◆ Material provided:

======

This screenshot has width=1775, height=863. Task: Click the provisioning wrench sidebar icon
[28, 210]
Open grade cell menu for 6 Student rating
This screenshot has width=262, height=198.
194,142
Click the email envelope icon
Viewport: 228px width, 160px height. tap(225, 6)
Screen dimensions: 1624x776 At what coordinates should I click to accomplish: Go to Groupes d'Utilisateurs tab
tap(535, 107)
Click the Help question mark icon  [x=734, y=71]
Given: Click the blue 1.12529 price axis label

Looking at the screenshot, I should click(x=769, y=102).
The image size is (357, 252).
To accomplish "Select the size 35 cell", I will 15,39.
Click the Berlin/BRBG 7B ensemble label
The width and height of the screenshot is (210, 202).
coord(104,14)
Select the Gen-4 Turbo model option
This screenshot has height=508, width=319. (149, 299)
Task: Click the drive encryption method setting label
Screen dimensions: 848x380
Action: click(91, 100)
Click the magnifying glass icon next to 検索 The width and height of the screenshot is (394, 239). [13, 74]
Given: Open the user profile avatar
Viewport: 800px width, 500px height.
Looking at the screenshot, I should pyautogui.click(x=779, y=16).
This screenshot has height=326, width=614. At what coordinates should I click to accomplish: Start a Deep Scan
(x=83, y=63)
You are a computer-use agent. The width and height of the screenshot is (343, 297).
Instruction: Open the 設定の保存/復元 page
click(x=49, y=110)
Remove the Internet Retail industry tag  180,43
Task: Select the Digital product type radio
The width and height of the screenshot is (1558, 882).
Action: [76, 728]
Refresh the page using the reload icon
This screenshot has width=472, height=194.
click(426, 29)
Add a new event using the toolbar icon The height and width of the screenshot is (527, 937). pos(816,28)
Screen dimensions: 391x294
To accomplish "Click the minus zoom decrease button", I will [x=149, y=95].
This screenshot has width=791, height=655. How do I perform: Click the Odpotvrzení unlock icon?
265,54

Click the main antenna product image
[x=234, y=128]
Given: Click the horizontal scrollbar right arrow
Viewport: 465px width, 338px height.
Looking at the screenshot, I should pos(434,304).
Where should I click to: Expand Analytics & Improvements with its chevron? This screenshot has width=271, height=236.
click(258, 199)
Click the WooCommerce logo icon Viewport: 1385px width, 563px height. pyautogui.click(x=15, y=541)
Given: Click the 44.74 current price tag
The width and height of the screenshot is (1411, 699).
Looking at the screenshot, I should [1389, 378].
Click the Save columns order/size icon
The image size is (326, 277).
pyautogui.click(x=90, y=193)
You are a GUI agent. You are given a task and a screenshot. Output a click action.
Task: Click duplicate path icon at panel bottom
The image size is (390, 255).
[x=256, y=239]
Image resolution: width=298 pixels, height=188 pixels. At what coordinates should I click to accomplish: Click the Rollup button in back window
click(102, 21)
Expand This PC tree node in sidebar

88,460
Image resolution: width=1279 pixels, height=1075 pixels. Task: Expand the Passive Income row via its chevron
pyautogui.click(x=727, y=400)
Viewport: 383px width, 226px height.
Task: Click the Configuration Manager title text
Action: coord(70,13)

======

◆ Work instruction:
Write the lines out exactly, from the one with "Image resolution: width=298" down to the last line of the listing, and leave out all others.

◆ Task result:
Image resolution: width=298 pixels, height=188 pixels. At what coordinates should I click to accomplish: Click the Rollup button in back window
click(102, 21)
Expand This PC tree node in sidebar

88,460
Image resolution: width=1279 pixels, height=1075 pixels. Task: Expand the Passive Income row via its chevron
pyautogui.click(x=727, y=400)
Viewport: 383px width, 226px height.
Task: Click the Configuration Manager title text
Action: coord(70,13)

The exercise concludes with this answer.